Ce rapport à la sculpture, à celle-ci en particulier, le corps du contemplateur devant elle au sous-sol du Musée ou dans son jardin, est-il fait seulement de plaisir ? Je ne le crois pas. Certes, ce qui s’étale immobile sous la vue a toujours une fonction d’apaisement. Lacan parlera ainsi de la fonction apollinienne de la peinture en tant que donner à voir. L’œil vorace est nourri, donc il se tient (un peu) tranquille. Mais la sculpture porte à une douleur - celle de l’immobilité qui s’oppose en cela au vivant. La dimension de la pierre est au cœur de la sculpture et incarne une douleur pétrifiée.

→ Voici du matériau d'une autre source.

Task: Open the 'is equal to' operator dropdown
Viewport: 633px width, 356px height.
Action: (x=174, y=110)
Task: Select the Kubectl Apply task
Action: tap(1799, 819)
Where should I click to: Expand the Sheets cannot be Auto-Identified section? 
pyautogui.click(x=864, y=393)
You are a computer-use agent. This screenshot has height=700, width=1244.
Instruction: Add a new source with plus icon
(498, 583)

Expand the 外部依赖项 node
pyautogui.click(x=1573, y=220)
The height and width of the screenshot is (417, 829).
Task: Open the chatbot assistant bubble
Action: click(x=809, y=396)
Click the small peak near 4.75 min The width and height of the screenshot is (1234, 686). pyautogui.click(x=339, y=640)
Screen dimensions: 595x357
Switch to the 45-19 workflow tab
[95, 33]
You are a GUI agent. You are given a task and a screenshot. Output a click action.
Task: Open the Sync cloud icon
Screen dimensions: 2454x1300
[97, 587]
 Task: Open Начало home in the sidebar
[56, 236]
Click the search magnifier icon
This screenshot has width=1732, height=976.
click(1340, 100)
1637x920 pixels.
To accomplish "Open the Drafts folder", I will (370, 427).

C’est le vivant transformé en statue, immobilisé à jamais. La Chèvre n’est pas qu’une pierre. Elle est travaillée, dressée, tendue même, prête, grâce à ses gonflements, à éclater. Elle est phallicisée (le phallus symbolique comme signifiant de la vie que son image réalise). La jouissance du corps vivace, remuant reprend ses droits. Mais la pierre toujours demeure, cette pierre, elle, qui n’a pas de monde (comme Angélius Silésius, le poète mystique allemand, savait la rose sans pourquoi). De ce balancement entre le vivant du corps et la pierre (douleur) immobilisée, la sculpture fait son lit et joue son destin comme œuvre. La Chèvre de Picasso aussi et surtout, en sa banalité insistante et apparemment modeste.